Exercise set -
a: In the passage on content, which platform did Nothing, Forever begin streaming on?
b: According to the passage on content, why is it fitting that Seinfeld serves as the reference point for Nothing, Forever?
c: Transcribe the stretch of the passage on content from "Other than the" through "critique of it.".

** START OF Passage shown **

Kate Eichhorn, Content:

  • “A Brief History of Content in a Digital Era”
  • “User-Generated Content” (recommended)

See also: Patrick H. Willems, “Everything is Content Now” (YouTube)


Infinite Content

Who doesn’t love Seinfeld, the classic sitcom show about nothing that was the benchmark for TV comedy in the 1990s? Now that all 9 seasons are streaming on Netflix, Gen Zers who are too young to have seen the show when it was first aired can enjoy it in all its glory. As anyone familiar with the show knows, the premise of the show itself was that it was a show “about nothing”—early in its history there was even a very “meta” series of episodes in which Jerry and George pitch their idea for a comedy “about nothing” to executives at NBC–the very network that was actually airing those episodes!

Which is why it’s strangely appropriate that the show is the reference-point for one of the stranger forms of “content” to have swum across my screen in recent years: a procedurally-generated, never-ending animated version of the show that began streaming on the Twitch gaming platform last year, titled—appropriately enough—Nothing, Forever.

I mention this example for a number of reasons. First, because it’s a perfect example of the content category that Kate Eichhorn defines as entertainment content in the first chapter of her recent book on the subject. Back in the 1990s, Seinfeld was airing at the exact same time that Bill Gates first published his famous essay, “Content is King” (referenced in Patrick Willem’s YouTube video on the same subject). Yet as prescient as that essay may now seem in retrospect, the term “content” was still far from taking on the specific meaning that it began to about a decade later, while nobody at the time would have dreamed of describing Seinfeld as content: it was simply television. The distance between then and now is a measure of how far digital media and the emergence of the World Wide Web (as it was still called when Seinfeld was airing on NBC) have tranformed the nature of entertainment over the intervening quarter century. For in contrast to its 1990s TV source, Nothing, Forever is a quintessential example of what we mean today by the term content: a media text whose cultural value resides primarily—if not exclusively—in its capacity to circulate widely across the social mediascape. In that respect, Nothing, Forever can be seen as a counterpart to the Instagram egg account that provides the starting-point for Kate Eichhorn’s discussion of content. And like its counterpart, the Twitchstream show quickly began to propagate beyond the specific platform on which it originated. In addition to the torrent of online chatter it generated on tech news sites and social media platforms like Reddit, it quickly spawned the by now all-too-familiar YouTube spin-offs: a best-of compilation, a playlist of archived episodes, and numerous dystopian predictions by social media commentators of how the show was a harbinger of the imminent tidal wave of generative-AI content about to break over our heads.

Other than the fact that it was animated rather than a live-action sitcom, this is, of course, the most significant difference between Nothing, Forever and its televisual source. Remediated on Netflix, the original collection of TV episodes that comprise the original Seinfeld series were transmuted into content: just another batch of archival TV shows on the shelf of the vast library of “classic” or “vintage” TV, not to mention all of the comedy series since. This reductive “flattening” of content, in which one show becomes functionally no different from any other is, as Patrick Willems explains in his YouTube video, one of the most insidious aspects of the concept of content in itself, and the basis for his critique of it.

** END OF Passage shown **
** START OF Data block **

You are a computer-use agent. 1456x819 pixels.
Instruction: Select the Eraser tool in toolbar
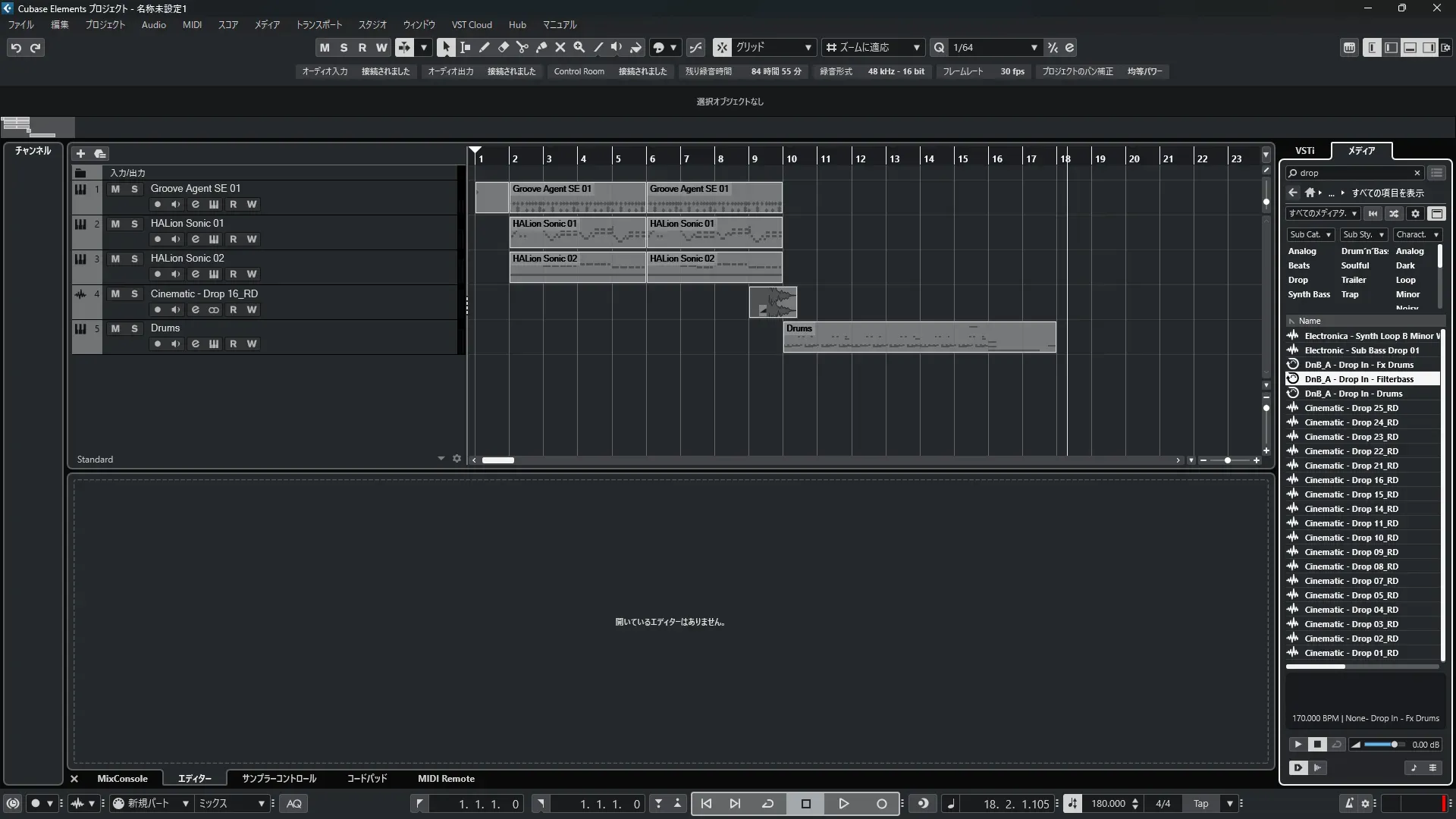pos(503,47)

** END OF Data block **

Solution set -
a: Twitch, the gaming platform.

b: Seinfeld's premise was that it was a show "about nothing." Early episodes even had Jerry and George pitching a comedy "about nothing" to NBC executives. A never-ending version built on it is titled Nothing, Forever, so the match is appropriate.

c:
Other than the fact that it was animated rather than a live-action sitcom, this is, of course, the most significant difference between Nothing, Forever and its televisual source. Remediated on Netflix, the original collection of TV episodes that comprise the original Seinfeld series were transmuted into content: just another batch of archival TV shows on the shelf of the vast library of “classic” or “vintage” TV, not to mention all of the comedy series since. This reductive “flattening” of content, in which one show becomes functionally no different from any other is, as Patrick Willems explains in his YouTube video, one of the most insidious aspects of the concept of content in itself, and the basis for his critique of it.